EXERCISE DESCRIPTION: Could you revise the saddle stitching article by giving everything from "While there are" down to "a major consideration." again, with "off-line" replaced by "offline"?

DOCUMENT SECTION:
Saddle stitching is easy!  A commodity!  Saddle stitchers are nothing more than oversized staplers!  Do you believe these statements?  If so, the odds are pretty good that you’re not getting the most out of your stitching efforts. Discover new ways to improve your saddle stitching products, wow your customers and pad your bottom line.

Saddle stitching is simply the art of inserting forms on top of other forms over a saddle and driving stitches through the gathered piece’s backbone.  Companion operations such as inline trimming, drilling, punching, ink jetting, refolding, wafer sealing, shrink wrapping and packaging all increase the value of stitched products.

Many Product Choices
The world of saddle stitching is much broader than simply stitching forms and trimming them to 8½” x 11”.  Product sizes can be smaller than 1”x 1½” or as large as 19”x 22”.  Foldouts, fold-ups, self-mailers, BRCs (business reply cards), BREs (envelopes), die cut forms, tabs, undersized and overhanging forms add pizzazz and real customer value.  Glue opens even more options because it can be applied in trim-off areas allowing stitched products to have gatefolds and multiple foldouts.

Would you like to mix and match many forms?  Or, produce thick books?  Find yourself a shop with twelve-pocket saddle stitchers.  These rare machines offer incredible design flexibility.

Job Planning
When executing projects with unfamiliar layouts, involve your saddle stitching experts early.  Simple changes can make huge differences.  Many times your least expensive printing and pre-press layout will end up costing you more because of downstream bindery inefficiency.

While there are very few saddle stitching absolutes, most stitching machines can run one-up pieces from 5”x 6” to 12”x 17”.  Specialty stitching machines can run products as small as 3”x 3-7/8”, one-up.  Although there are some exceptions, the smallest product that can be stitched two-up and trimmed inline is 3”x 3”.  While still practical, smaller products usually need to be trimmed off-line.  We are asked to do a lot of extremely small saddle stitching where downstream inserting is a major consideration.

PROVIDED DATA:
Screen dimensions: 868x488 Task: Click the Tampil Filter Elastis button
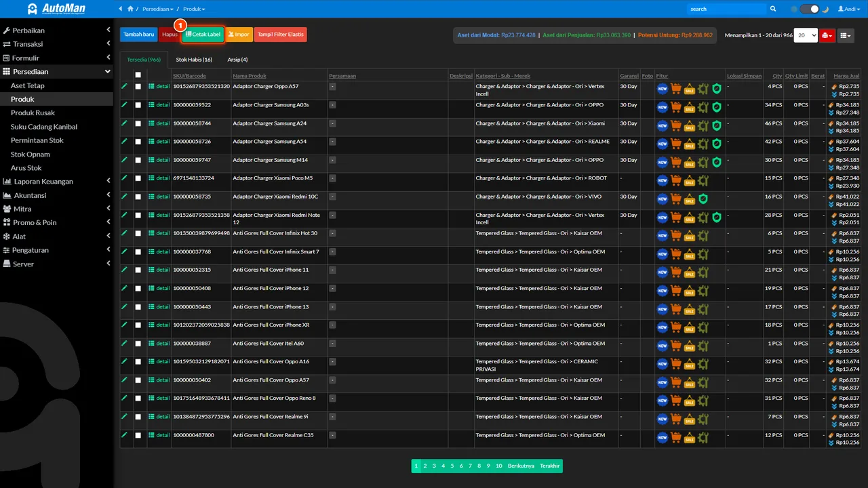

EXPECTED ANSWER:
While there are very few saddle stitching absolutes, most stitching machines can run one-up pieces from 5”x 6” to 12”x 17”.  Specialty stitching machines can run products as small as 3”x 3-7/8”, one-up.  Although there are some exceptions, the smallest product that can be stitched two-up and trimmed inline is 3”x 3”.  While still practical, smaller products usually need to be trimmed offline.  We are asked to do a lot of extremely small saddle stitching where downstream inserting is a major consideration.